AIM OF THE EXERCISE =>
Copy the data from the line containing "This screenshot has width=828, height=419." through the line containing "Action: pos(1081,87)", character for character.

DATA ROWS =>
○ ○ ○ ○

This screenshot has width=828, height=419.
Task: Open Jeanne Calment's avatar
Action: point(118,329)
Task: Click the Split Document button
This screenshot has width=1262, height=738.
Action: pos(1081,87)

○ ○ ○ ○

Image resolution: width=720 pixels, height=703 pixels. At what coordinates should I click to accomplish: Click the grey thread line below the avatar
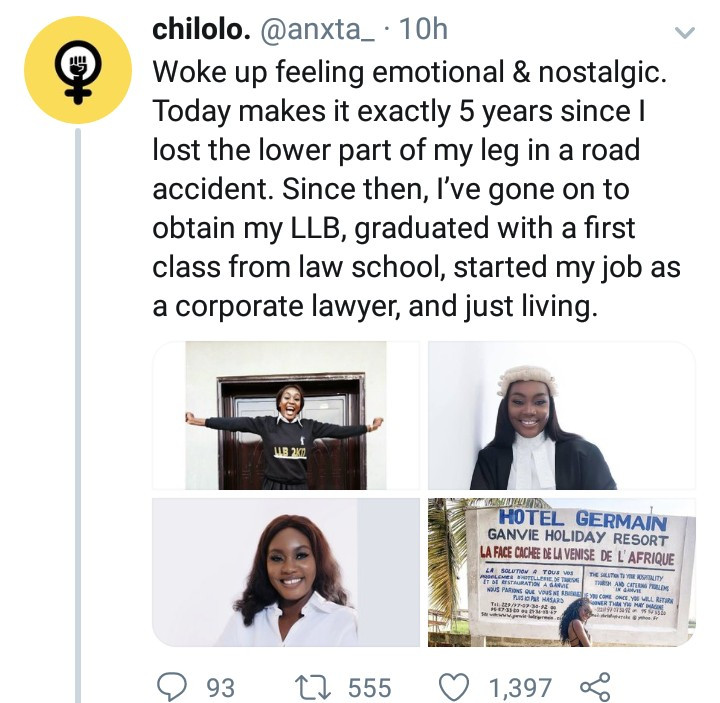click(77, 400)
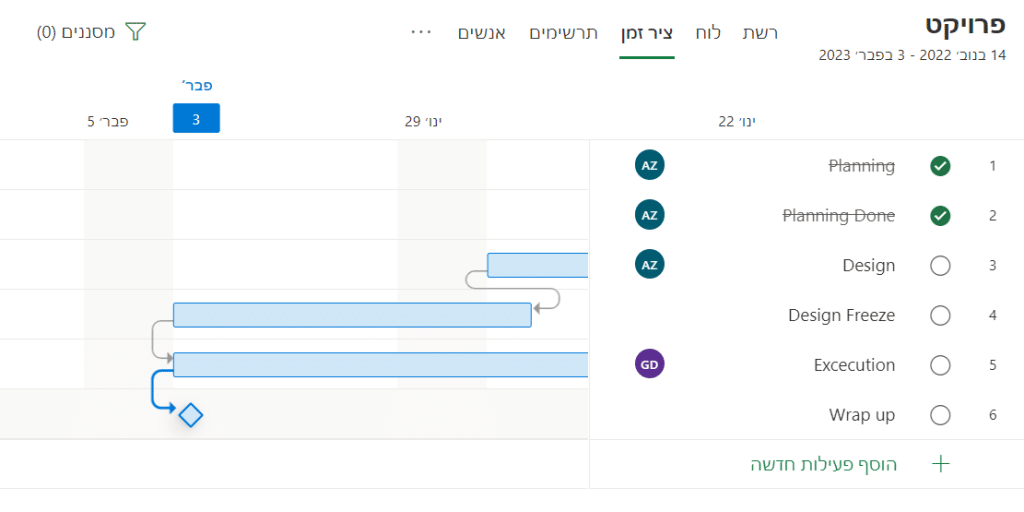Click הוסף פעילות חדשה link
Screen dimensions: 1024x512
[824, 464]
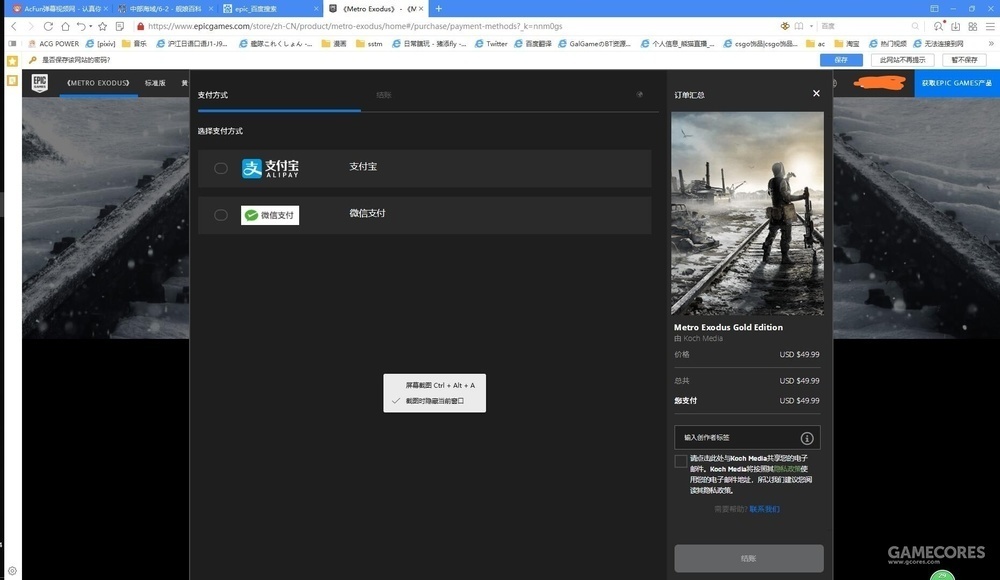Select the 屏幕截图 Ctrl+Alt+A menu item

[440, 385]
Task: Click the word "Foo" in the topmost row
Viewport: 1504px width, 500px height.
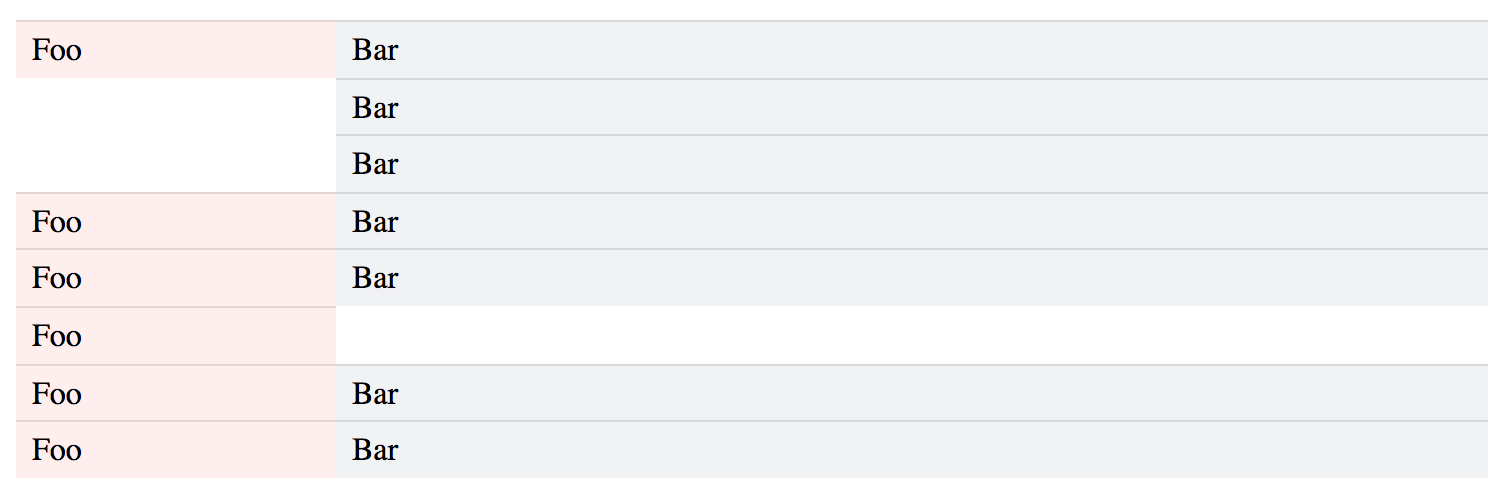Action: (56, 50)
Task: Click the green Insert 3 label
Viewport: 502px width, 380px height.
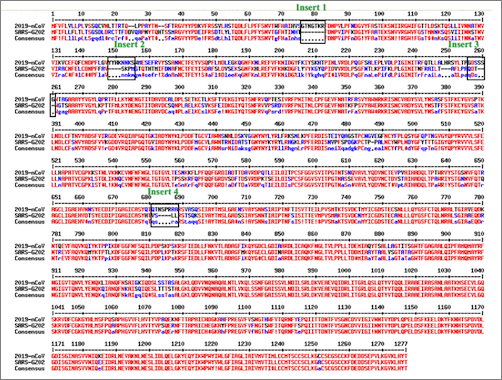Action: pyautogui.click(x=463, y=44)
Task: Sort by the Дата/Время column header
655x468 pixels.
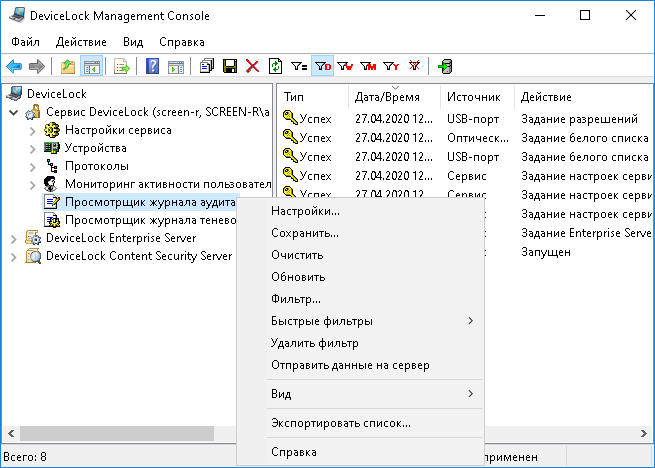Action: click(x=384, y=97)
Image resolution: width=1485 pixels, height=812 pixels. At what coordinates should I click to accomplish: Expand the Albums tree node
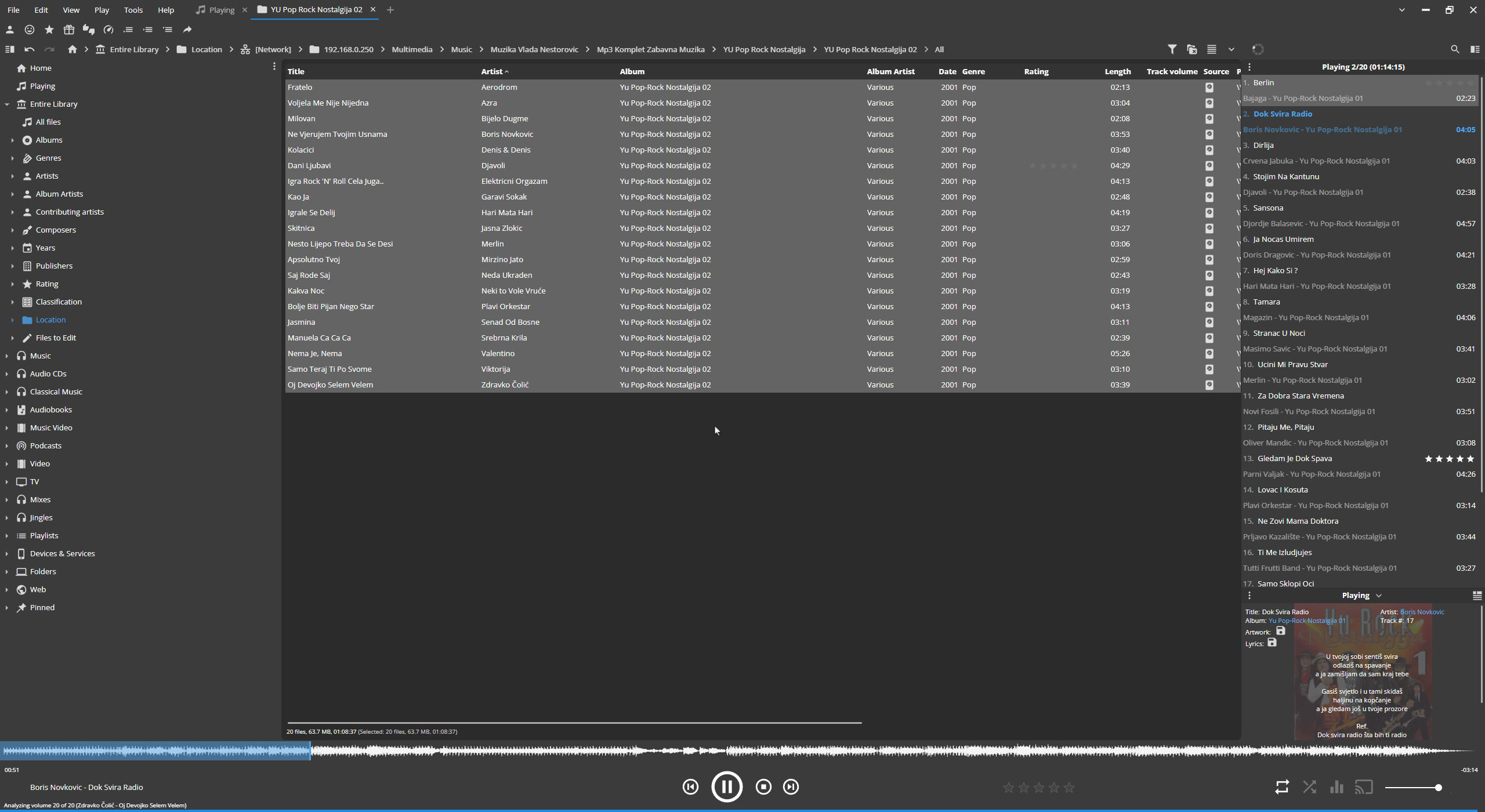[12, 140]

○ ○ ○ ○

FULL OUTPUT =>
This screenshot has width=828, height=419.
Task: Open Jeanne Calment's avatar
Action: point(118,329)
Task: Click the Split Document button
This screenshot has width=1262, height=738.
Action: pos(1081,87)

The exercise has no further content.